## TRY IT
Repeat the data exactly as it stands.

======== DATASET RECORDS

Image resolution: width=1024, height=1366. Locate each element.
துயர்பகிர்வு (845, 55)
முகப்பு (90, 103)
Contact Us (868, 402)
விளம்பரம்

================

## YOUR SOLUTION
Image resolution: width=1024, height=1366. Locate each element.
துயர்பகிர்வு (845, 55)
முகப்பு (90, 103)
Contact Us (868, 402)
விளம்பரம்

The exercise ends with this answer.